• _WHAT IS EXPECTED_
Repeat only the lines from the one containing "Click the 'bleibt ja bei' line in the meme" to the final line below, exactly as they read, and leave every picture out.

• _RECORDS FOR PROCESSING_

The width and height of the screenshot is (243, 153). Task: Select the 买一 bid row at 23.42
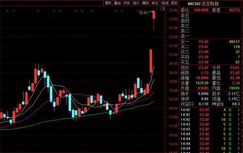point(210,42)
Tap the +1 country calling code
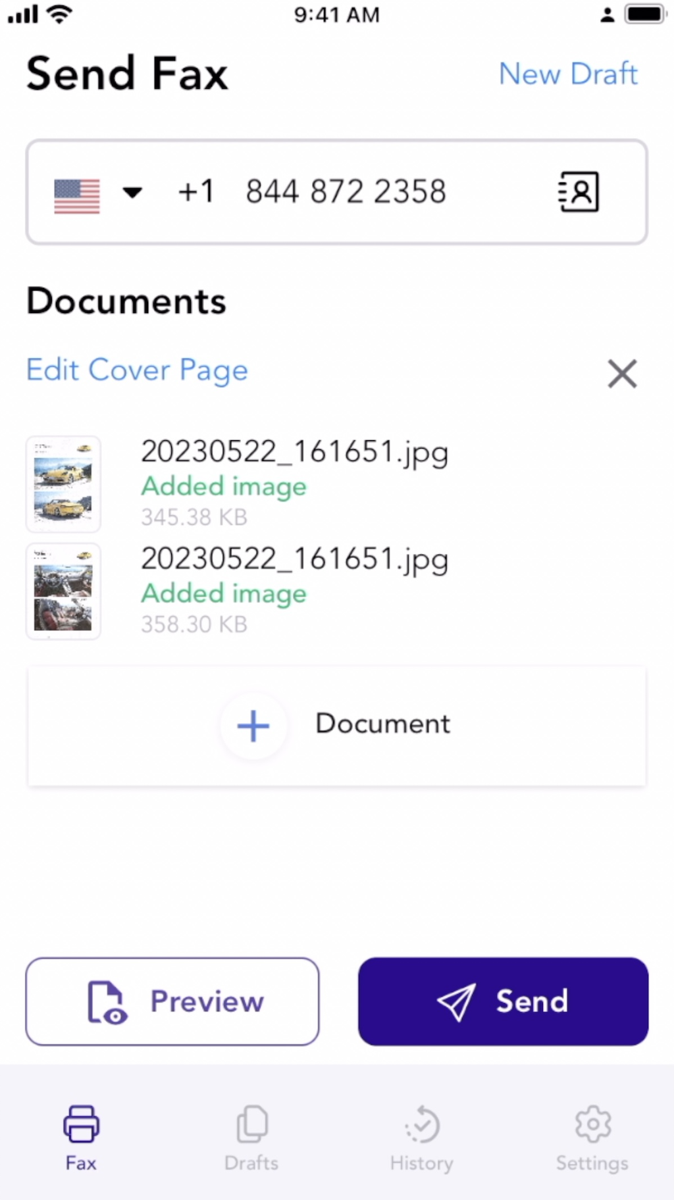This screenshot has width=674, height=1200. click(196, 192)
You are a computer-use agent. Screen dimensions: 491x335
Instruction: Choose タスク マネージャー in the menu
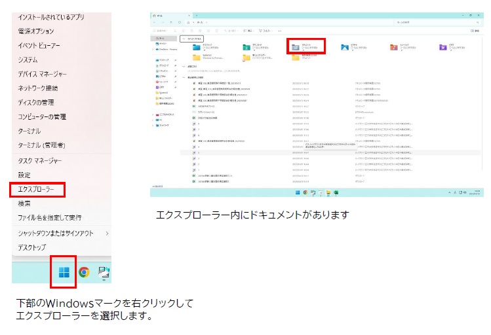coord(41,160)
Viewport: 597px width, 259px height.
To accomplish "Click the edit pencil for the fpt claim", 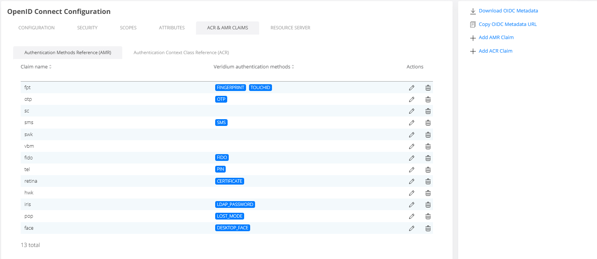I will tap(412, 88).
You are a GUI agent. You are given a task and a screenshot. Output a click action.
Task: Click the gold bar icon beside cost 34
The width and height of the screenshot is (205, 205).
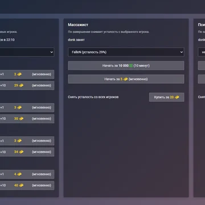21,152
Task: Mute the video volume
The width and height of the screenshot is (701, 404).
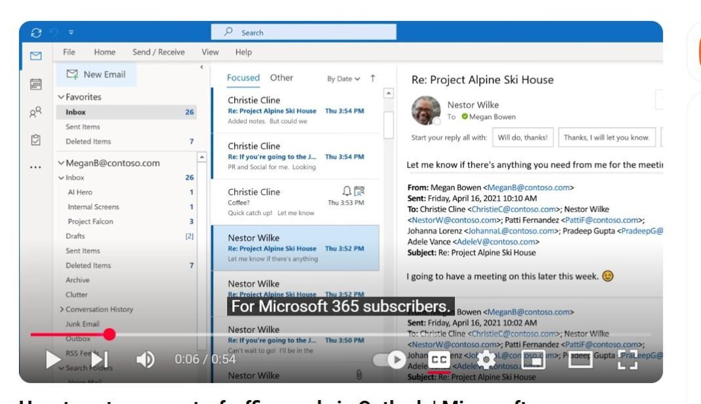Action: click(x=144, y=359)
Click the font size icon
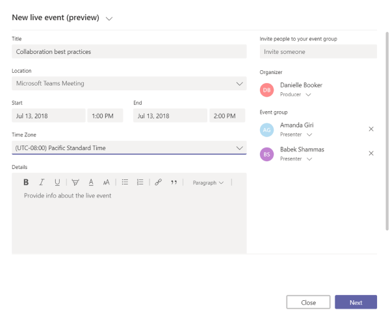Viewport: 390px width, 321px height. (107, 183)
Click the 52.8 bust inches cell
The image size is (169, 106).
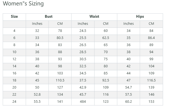(x=37, y=95)

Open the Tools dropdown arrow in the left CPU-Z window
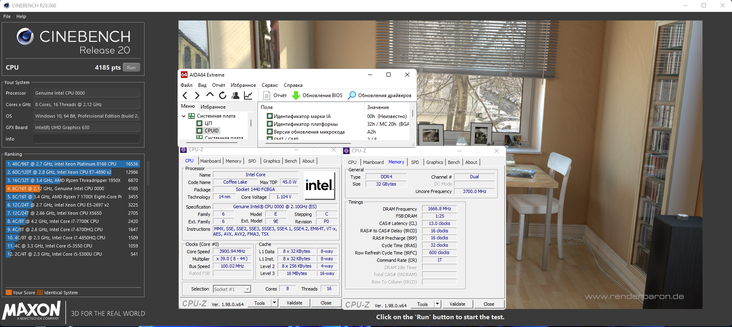(x=274, y=303)
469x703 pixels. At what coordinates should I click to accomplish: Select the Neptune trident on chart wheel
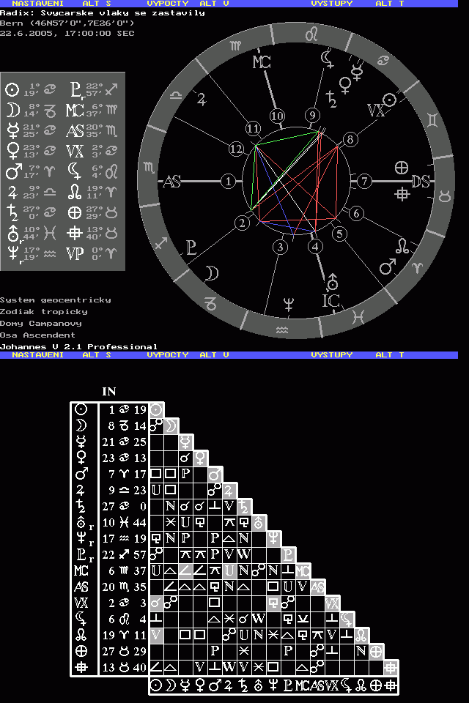[x=289, y=303]
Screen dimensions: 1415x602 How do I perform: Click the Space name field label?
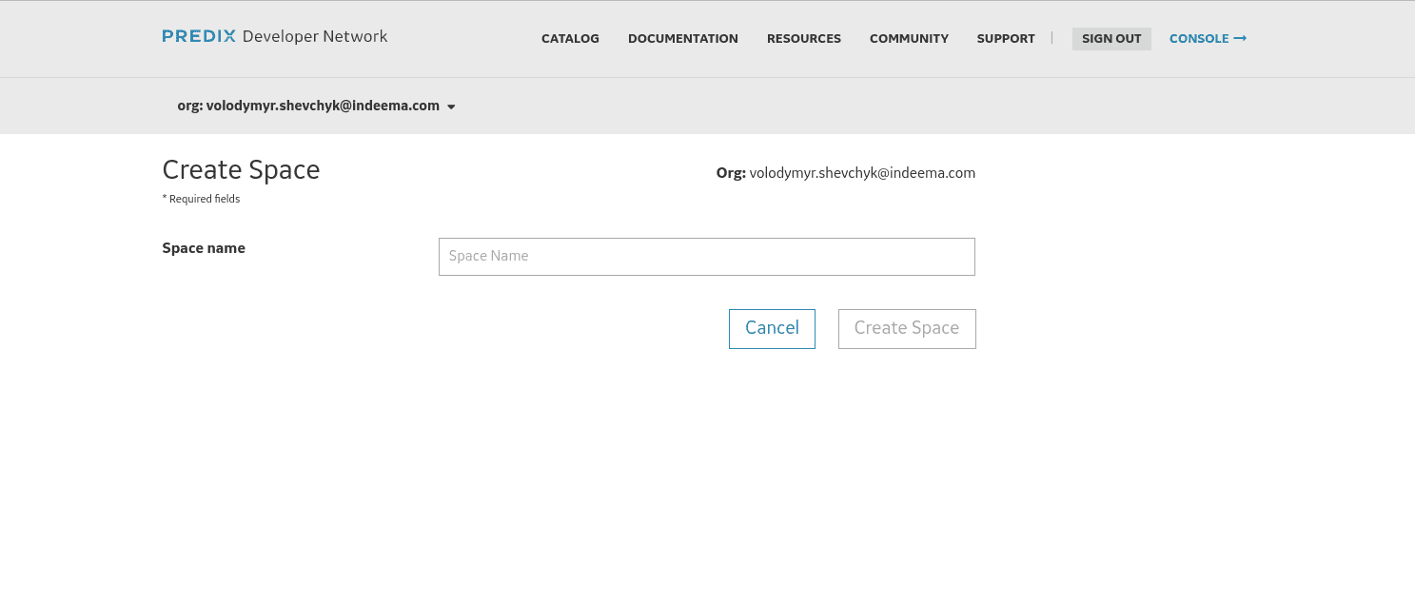tap(204, 247)
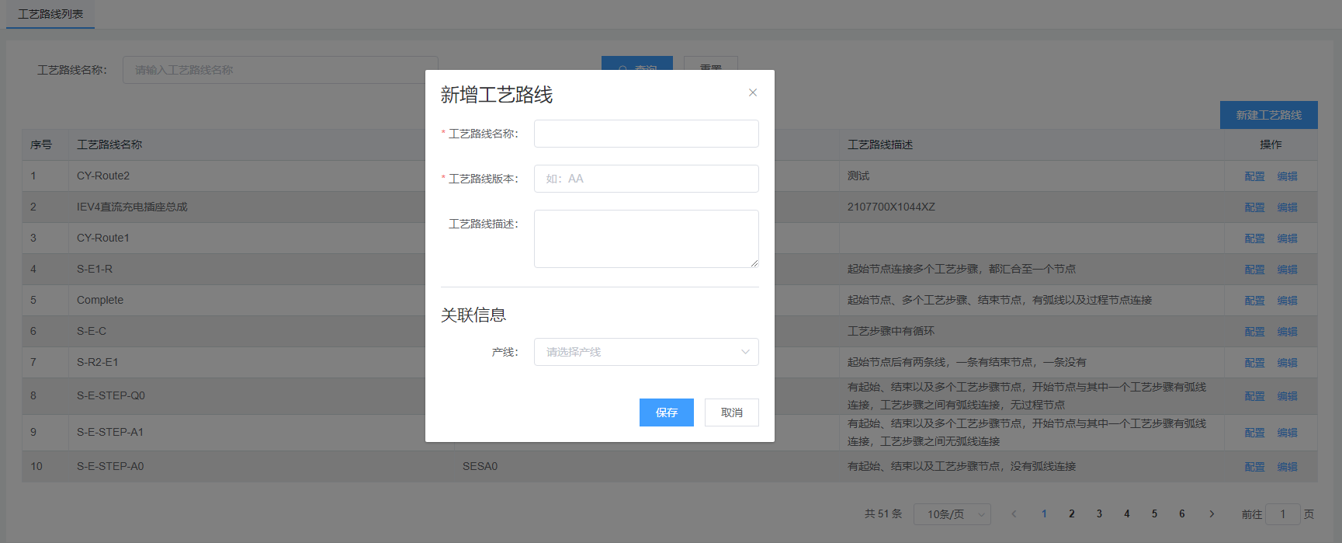Screen dimensions: 1342x543
Task: Open the 10条/页 page size dropdown
Action: (x=952, y=514)
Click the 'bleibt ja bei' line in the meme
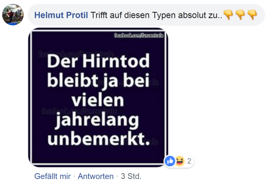This screenshot has height=181, width=269. (98, 81)
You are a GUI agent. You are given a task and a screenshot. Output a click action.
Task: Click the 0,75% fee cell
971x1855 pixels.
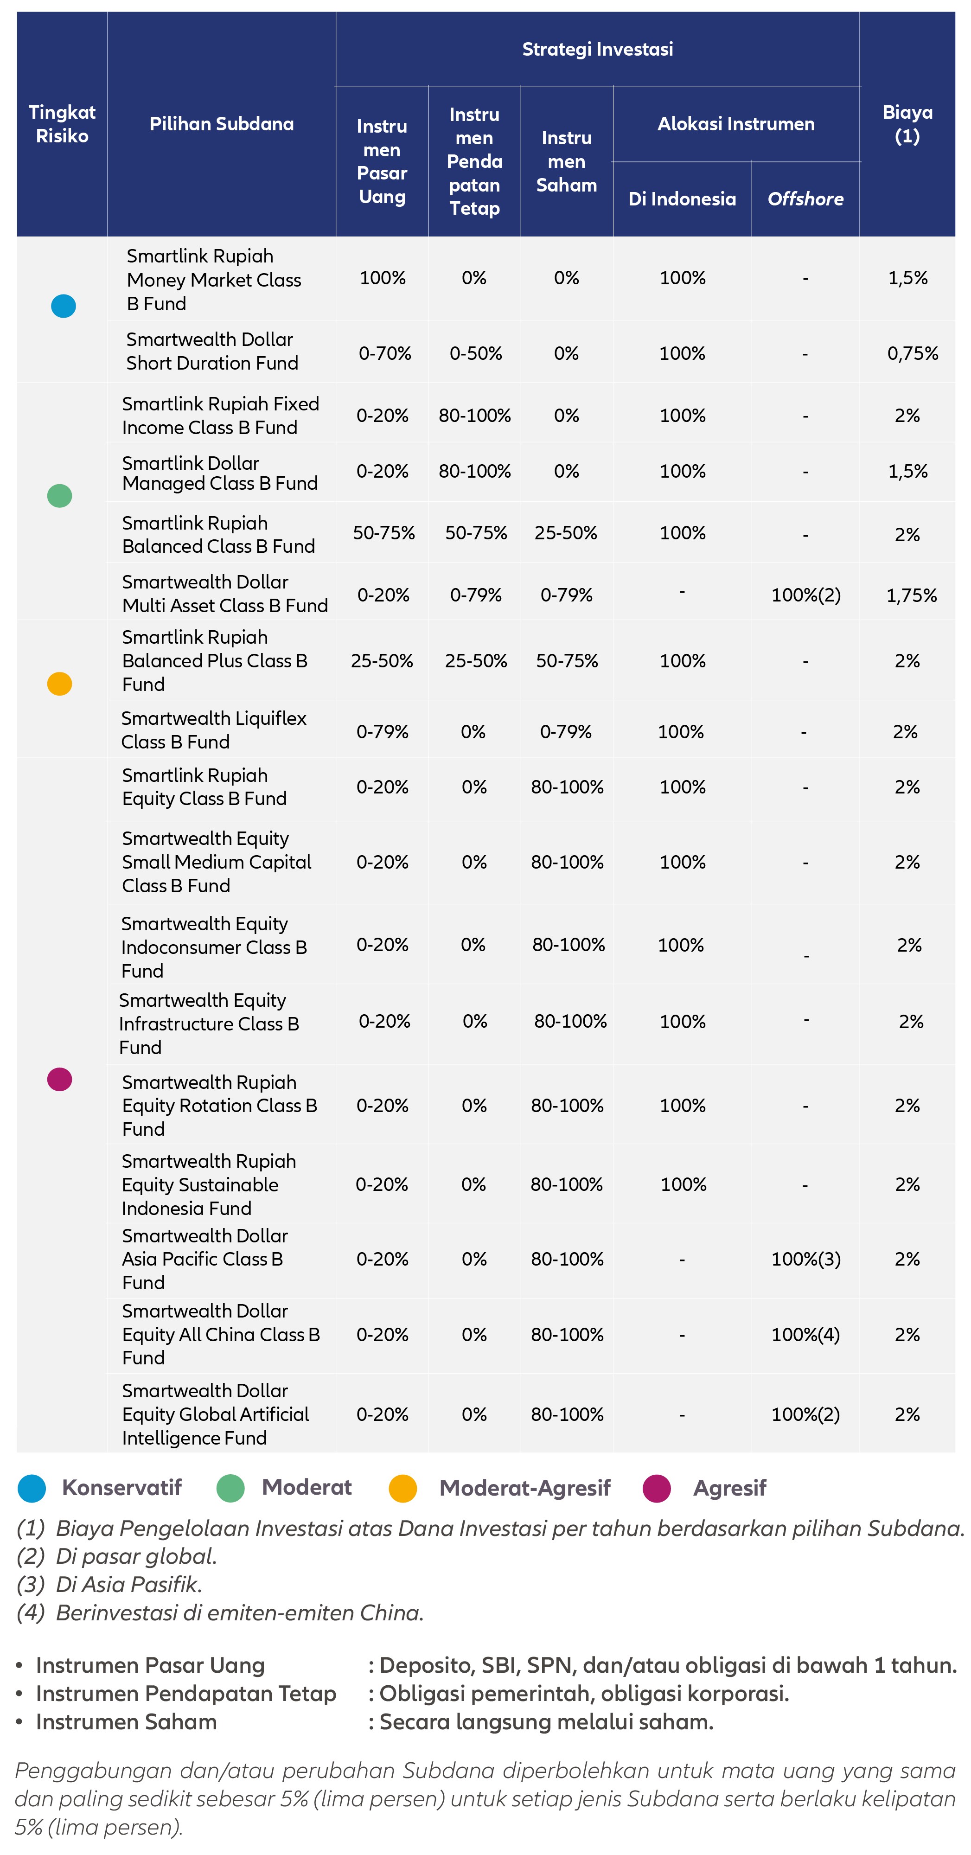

• _EXERCISE RESULT_
Click the 'bleibt ja bei' line in the meme
This screenshot has height=181, width=269. (98, 81)
You are a GUI agent. You are given a task and a screenshot. Output a click action.
Task: Click the 0,75% fee cell
971x1855 pixels.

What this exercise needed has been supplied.